Interest died down when it was found that this variant, despite its apparent selective advantage, does not seem to improve cognitive performance, at least not on standard IQ tests (Mekel-Bobroy et al., 2007; Rushton et al., 2007). Nor do ASPM variants correlate with human brain size variability (Rushton et al., 2007).
Now, new light has been shed on this puzzle by a paper on ASPM in other primates. This gene was initially linked to overall brain size because non-functioning variants cause microcephaly in humans. A comparative study of primate species, however, has shown that evolution of ASPM does not correlate with major changes in whole brain or cerebellum size:
Particularly striking is the result that only major changes of cerebral cortex size and not major changes in whole brain or cerebellum size are associated with positive selection in ASPM. This is consistent with an expression report indicating that ASPM’s expression is limited to the cerebral cortex of the brain (Bond et al. 2002). Our findings stand in contrast to recent null findings correlating ASPM genotypes with human brain size variation. Those studies used the relatively imprecise phenotypic trait of whole brain instead of cerebral cortex size (Rushton, Vernon, and Bons 2006; Woods et al. 2006; Thimpson et al. 2007). Although previous studies have shown that parts of the brain scale strongly with one another and especially with whole brain (e.g., Finlay and Darlington 1995), evidence here suggests that different brain parts still have their own evolutionary and functional differentiation with unique genetic bases. (Ali & Meier, 2008)
This is a point I raised a year ago.
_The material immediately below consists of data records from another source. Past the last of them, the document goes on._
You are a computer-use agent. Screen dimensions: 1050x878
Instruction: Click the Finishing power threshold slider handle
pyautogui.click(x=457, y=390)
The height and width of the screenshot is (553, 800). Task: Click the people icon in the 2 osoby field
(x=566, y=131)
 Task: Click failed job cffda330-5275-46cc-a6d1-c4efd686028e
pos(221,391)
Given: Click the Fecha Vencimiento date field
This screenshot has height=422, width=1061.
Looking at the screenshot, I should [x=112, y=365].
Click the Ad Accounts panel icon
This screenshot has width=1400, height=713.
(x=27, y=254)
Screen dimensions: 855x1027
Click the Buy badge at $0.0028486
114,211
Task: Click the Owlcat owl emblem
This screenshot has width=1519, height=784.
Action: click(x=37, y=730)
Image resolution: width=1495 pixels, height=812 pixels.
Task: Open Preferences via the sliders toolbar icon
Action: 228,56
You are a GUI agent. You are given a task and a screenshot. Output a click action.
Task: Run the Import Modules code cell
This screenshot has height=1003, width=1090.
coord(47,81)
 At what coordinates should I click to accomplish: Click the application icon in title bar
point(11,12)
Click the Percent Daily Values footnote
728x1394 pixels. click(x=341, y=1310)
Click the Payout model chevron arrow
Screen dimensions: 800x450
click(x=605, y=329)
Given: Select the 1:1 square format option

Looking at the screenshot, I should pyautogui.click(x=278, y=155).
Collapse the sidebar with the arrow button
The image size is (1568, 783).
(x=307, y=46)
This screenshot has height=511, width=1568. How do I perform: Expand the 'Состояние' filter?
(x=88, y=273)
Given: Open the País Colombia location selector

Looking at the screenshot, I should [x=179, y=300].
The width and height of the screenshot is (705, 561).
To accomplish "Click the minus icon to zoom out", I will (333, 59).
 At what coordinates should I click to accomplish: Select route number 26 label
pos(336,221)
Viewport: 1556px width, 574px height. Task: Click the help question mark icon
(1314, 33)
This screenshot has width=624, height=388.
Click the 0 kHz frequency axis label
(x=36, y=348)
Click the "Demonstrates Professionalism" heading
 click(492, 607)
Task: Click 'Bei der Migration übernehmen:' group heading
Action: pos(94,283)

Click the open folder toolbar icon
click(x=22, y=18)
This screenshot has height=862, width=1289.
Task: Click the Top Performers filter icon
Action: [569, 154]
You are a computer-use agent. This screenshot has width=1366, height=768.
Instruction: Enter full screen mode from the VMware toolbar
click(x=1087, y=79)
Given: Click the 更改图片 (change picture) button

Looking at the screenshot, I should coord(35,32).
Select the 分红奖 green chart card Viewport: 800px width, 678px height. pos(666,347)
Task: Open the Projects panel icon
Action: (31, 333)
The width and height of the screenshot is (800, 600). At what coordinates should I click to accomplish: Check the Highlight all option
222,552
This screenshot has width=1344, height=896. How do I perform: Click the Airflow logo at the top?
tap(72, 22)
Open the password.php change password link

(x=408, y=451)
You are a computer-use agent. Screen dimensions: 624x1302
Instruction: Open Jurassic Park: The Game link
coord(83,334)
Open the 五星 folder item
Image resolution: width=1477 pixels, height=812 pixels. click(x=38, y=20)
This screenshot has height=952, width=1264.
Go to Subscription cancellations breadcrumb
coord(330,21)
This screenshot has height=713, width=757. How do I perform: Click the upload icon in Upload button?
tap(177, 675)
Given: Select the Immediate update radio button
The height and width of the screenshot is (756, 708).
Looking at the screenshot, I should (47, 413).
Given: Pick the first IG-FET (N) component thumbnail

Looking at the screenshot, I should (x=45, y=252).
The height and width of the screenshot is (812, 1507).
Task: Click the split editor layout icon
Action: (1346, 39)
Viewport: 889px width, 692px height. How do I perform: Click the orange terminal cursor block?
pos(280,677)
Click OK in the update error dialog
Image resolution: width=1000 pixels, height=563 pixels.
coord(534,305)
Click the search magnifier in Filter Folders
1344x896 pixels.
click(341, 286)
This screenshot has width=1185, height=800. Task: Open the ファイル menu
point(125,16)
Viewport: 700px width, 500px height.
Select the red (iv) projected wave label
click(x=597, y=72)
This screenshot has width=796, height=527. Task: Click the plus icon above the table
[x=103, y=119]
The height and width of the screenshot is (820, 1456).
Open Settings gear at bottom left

If we look at how the new ASPM variant spread geographically and temporally, it seems to match a very specific mental ability, and not general intelligence:
At present, we can only say that it [the new variant] probably assists performance on a task that exhibited the same geographic expansion from a Middle Eastern origin roughly 6000 years ago. The closest match seems to be the invention of alphabetical writing, specifically the task of transcribing speech and copying texts into alphabetical script. Though more easily learned than ideographs, alphabetical characters place higher demands on mental processing, especially under premodern conditions (continuous text with little or no punctuation, real-time stenography, absence of automated assistance for publishing or copying, etc.).
…How well are these tasks evaluated by standard IQ tests? Although most tests involve reading, transcribing, and taking dictation, these abilities are not evaluated over long, uninterrupted time periods. If we look at the two studies that discounted a cognitive advantage for the new ASPM variant, neither tested its participants for longer than 82 min and the tests themselves involved a mix of written and verbal tasks.
It seems premature to conclude that the new ASPM variant is unrelated to cognitive functioning. Current IQ tests do not adequately evaluate mental processing of alphabetical writing, particularly under premodern conditions. Yet this is the cognitive task whose origin and spread most closely coincide with those of the new ASPM variant in human populations. It is also a demanding task that only a fraction
of the population could perform in antiquity, in exchange for privileged status and probably superior reproductive opportunities. (Frost, 2007)
Is this cognitive task localized in a specific part of the brain? There seems to be evidence for such localization … which I will review in my next post.
References
Ali, F. and Meier, R. (2008). Positive selection in ASPM is correlated with cerebral cortex evolution across primates but not with whole brain size. Molecular Biology & Evolution. Advance access
Frost, P. 2007. "The spread of alphabetical writing may have favored the latest variant of the ASPM gene", Medical Hypotheses, 70, 17-20.
Mekel-Bobrov, N., Posthuma D., Gilbert S.L., et al. (2007). The ongoing adaptive evolution of ASPM and Microcephalin is not explained by increased intelligence. Hum Mole Genet, 16, 600–8.
Rushton, J.P., Vernon, PA.., Bons, T.A. (2007). No evidence that polymorphisms of brain regulator genes Microcephalin and ASPM are associated with general mental ability, head circumference or altruism. Biology Letters-UK, 3, 157–60.